| 24 July 2024, Wednesday |

Russia warns of nuclear ‘provocation’ at Ukrainian plant

The Zaporizhzhia nuclear power station is at risk of a man-made nuclear disaster, and Russia warned of this on Thursday. Ukraine is allegedly planning a “provocation” there on Friday with the visit of U.N. Secretary General Antonio Guterres.

The factory, which is close to the war lines, has been shelled numerous times in recent weeks, with Russia and Ukraine each accusing the other for the bombardment.

The Russian defence ministry accused Ukraine of trying to stage a “minor accident” at the plant in southern Ukraine in order to blame Russia.

Reuters could not verify Russia’s assertion.

The Zaporizhzhia nuclear reactor complex, the largest in Europe, was captured by Russian forces soon after tens of thousands of troops entered Ukraine on Feb. 24 in what Russia calls a “special military operation”.

Russian defence ministry spokesman Igor Konashenkov told reporters that Moscow was taking measures to ensure safety at the complex and denied it had deployed heavy weapons in and around the plant.

The ministry said the plant may be shut down if Ukrainian forces continued shelling it.

In a briefing, Igor Kirillov, head of Russia’s radioactive, chemical and biological defence forces, said the plant’s back-up support systems had been damaged as a result of shelling.

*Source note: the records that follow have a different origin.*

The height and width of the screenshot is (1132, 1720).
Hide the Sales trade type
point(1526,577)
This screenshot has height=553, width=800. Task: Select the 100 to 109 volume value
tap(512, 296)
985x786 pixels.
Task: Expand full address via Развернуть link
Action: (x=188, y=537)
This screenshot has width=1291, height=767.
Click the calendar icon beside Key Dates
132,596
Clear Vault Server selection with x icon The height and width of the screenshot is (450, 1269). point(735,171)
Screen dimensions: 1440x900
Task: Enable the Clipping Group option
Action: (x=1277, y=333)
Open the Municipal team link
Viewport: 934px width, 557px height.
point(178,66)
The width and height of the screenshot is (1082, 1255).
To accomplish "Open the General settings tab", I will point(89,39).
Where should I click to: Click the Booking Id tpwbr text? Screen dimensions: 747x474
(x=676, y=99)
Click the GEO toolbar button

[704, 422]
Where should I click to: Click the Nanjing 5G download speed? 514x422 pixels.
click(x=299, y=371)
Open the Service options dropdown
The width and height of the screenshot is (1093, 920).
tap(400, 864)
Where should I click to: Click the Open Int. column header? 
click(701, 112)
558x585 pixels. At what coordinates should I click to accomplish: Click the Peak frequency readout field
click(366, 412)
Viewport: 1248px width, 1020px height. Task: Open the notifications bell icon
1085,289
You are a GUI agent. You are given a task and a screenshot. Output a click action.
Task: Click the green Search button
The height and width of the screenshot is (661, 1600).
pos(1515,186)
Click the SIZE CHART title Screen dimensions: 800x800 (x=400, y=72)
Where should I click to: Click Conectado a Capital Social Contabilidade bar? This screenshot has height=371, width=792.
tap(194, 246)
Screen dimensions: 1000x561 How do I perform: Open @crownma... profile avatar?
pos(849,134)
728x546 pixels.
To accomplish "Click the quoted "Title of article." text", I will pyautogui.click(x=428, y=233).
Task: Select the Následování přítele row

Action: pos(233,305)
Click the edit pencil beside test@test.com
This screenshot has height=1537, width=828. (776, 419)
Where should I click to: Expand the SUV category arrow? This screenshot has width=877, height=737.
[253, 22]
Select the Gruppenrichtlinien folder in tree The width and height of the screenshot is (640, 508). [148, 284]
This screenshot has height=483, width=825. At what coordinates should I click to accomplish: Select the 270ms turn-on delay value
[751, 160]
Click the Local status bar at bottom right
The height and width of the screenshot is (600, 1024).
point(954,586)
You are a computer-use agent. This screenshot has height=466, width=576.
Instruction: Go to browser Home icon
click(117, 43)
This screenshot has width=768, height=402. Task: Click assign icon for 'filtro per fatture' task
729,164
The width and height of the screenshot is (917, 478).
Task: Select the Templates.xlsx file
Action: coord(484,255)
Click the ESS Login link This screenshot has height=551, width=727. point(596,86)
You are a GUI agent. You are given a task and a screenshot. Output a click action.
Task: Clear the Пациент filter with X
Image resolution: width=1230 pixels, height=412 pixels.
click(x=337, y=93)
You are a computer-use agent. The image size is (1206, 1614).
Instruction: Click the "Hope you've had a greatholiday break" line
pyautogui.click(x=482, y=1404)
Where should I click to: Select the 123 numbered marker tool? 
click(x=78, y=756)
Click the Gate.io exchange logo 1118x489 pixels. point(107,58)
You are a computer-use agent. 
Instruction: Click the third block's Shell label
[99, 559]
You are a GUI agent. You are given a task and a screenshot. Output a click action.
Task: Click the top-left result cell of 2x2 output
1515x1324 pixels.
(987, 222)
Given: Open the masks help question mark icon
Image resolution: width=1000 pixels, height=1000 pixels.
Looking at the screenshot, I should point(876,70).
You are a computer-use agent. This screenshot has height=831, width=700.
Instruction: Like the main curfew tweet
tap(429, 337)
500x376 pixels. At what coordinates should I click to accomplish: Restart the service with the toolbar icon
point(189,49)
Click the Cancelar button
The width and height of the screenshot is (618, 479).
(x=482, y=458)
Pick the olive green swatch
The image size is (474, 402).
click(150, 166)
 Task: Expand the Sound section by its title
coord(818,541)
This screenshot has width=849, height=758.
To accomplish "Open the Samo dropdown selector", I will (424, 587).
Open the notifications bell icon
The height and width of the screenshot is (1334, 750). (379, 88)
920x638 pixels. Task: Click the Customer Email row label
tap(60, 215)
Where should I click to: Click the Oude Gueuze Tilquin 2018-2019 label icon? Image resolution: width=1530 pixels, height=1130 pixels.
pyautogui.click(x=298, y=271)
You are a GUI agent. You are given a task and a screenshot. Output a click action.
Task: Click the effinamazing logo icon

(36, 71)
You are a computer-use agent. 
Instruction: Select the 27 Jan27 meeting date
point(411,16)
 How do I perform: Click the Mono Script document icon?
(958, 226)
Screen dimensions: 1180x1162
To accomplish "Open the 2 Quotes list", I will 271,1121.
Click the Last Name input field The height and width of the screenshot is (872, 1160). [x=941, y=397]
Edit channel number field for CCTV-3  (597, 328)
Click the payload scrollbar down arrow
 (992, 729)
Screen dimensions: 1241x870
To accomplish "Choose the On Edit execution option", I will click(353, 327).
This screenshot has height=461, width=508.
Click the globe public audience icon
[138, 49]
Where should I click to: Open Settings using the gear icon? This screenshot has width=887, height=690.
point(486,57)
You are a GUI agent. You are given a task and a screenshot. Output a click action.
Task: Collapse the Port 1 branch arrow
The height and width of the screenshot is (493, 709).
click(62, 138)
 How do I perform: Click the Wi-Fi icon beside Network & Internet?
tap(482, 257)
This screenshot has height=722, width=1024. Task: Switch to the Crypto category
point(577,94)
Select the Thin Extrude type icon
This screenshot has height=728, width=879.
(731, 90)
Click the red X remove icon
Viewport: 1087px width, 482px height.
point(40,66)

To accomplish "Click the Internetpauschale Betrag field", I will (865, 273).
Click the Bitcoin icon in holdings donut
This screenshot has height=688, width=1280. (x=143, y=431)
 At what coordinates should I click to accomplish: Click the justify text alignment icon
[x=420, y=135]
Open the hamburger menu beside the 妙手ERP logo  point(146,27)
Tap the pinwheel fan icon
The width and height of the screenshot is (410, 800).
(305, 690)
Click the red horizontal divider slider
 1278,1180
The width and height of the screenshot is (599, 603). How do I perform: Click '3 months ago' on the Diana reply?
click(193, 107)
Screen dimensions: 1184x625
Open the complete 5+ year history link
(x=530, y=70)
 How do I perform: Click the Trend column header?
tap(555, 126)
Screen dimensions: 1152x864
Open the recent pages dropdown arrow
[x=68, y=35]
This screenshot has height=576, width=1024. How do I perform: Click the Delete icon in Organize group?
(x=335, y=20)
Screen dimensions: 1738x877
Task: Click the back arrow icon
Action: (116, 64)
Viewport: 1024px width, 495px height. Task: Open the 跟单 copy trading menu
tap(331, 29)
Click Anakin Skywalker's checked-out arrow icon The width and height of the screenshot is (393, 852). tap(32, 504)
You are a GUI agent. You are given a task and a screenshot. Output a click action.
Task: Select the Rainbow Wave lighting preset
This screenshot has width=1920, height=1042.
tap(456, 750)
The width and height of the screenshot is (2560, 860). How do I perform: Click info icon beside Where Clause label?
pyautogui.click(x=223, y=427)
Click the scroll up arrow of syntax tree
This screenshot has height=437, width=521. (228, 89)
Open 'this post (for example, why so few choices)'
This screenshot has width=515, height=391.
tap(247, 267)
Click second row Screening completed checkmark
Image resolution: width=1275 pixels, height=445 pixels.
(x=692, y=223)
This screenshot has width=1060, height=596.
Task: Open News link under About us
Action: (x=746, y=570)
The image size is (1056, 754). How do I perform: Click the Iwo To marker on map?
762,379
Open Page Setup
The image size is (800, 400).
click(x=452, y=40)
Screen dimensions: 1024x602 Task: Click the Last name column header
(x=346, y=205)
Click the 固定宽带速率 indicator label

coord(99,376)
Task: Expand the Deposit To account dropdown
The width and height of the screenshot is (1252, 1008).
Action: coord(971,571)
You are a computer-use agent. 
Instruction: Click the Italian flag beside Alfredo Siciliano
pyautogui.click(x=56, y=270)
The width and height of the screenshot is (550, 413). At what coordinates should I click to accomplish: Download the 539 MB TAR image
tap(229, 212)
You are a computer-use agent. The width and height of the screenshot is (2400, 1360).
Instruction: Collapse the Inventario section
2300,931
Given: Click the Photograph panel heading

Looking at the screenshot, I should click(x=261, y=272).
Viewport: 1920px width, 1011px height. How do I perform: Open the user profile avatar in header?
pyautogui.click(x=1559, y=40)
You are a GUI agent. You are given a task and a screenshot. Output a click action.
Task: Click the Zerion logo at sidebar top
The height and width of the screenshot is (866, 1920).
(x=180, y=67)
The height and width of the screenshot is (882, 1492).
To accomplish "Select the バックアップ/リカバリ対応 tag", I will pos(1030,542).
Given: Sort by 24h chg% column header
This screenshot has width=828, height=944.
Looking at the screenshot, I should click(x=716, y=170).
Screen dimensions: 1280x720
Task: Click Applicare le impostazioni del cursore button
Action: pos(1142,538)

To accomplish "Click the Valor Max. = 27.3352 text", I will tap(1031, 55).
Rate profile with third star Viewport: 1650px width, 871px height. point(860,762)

Kirillov presented a slide, showing that in the event of an accident at the plant, radioactive material would cover Germany, Poland and Slovakia.

Guterres, who is set to meet Ukrainian President Volodymyr Zelenskiy later on Thursday, has called for a halt to all fighting near the plant.

Yevgeny Balitsky, the head of the Russian-installed administration in the Zaporizhzhia region, said earlier there was a risk that shelling could damage the cooling system of the reactor complex.

Russia says Ukrainian forces are recklessly firing at the plant.

Ukraine says Russia is deliberately using the plant as a base to launch attacks against its forces and Russian troops have struck it themselves to blame Ukraine for any subsequent power cuts.